At the start of her session on new criminal appeals procedures, advocate Claire Mitchell observed: “Change is inevitable, but progress isn’t guaranteed.”

Admitting to being technology obsessed, Mitchell clearly does not drag her heels when it comes to innovation. She expressed regret that Lord Carloway had had to leave straight after his speech and would therefore miss ten minutes of her “sooking up”, acknowledging how his tenure as administrative judge managing and chasing the progress of criminal appeals had drastically reduced their time and cost but not at the expense of fair hearing.

Lord Carloway, Lord Justice Clerk, is pressing on further in “clear skies thinking” about evidence in criminal cases. He posed some basic questions about what constitutes “best evidence” – the sworn testimony of an eyewitness to events months or longer ago, or statements recorded at the time on video or even a smartphone.

Lord Carloway’s starting point is that the essence of current rules of evidence in criminal cases are more than a century old and were, in the main, designed around excluding unreliable or second-hand hearsay. The rules are ripe for abolition, to be replaced by a more fluid approach to evidence. He observed that many exclusionary rules in criminal proceedings have long since been abandoned, unmourned, in the civil courts.
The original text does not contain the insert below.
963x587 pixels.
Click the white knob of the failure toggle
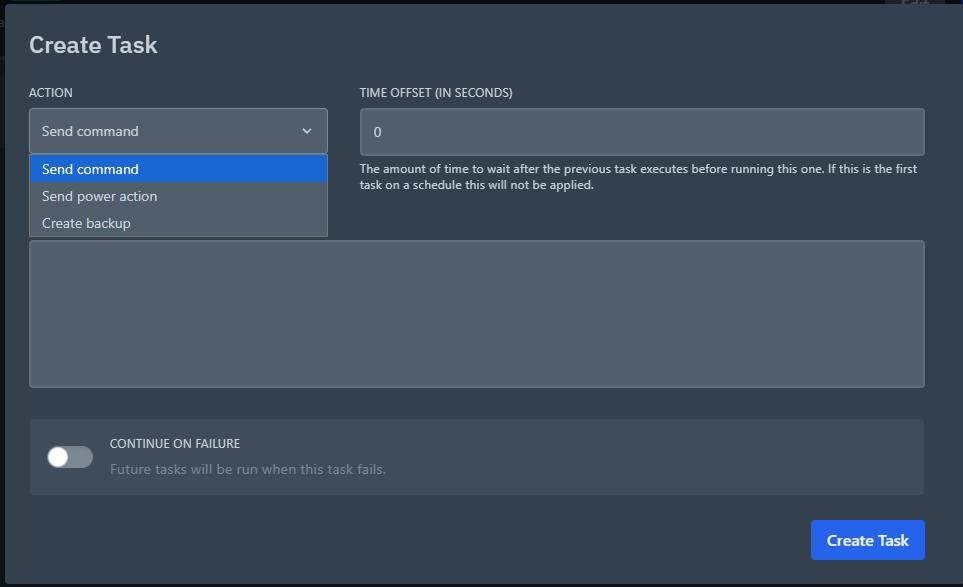coord(58,457)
Carloway’s approach to criminal proceedings and Lord Brailsford’s blueprint for cases in the family courts share up-front disclosure of evidence, clarification in advance of points of agreement and dispute, and strict timetables. Both anticipate most of the evidence will be submitted electronically so the finders of fact – the judge or jury – have a very focused task on the day.

Into the mix, though, must be added the Scottish Legal Aid Board’s own but not necessarily identical drive towards the use of IT as its interface with the legal profession. In civil cases, its decision to fund or not to fund is based on “the prospects of success” derived from an electronically transmitted summary of the issues.

Electronic pro forma templates will certainly constitute a new “form” of justice. It was perhaps a divine moment that halfway through his address, Lord Carloway’s microphone cut out, reminding the audience that technology is not infallible.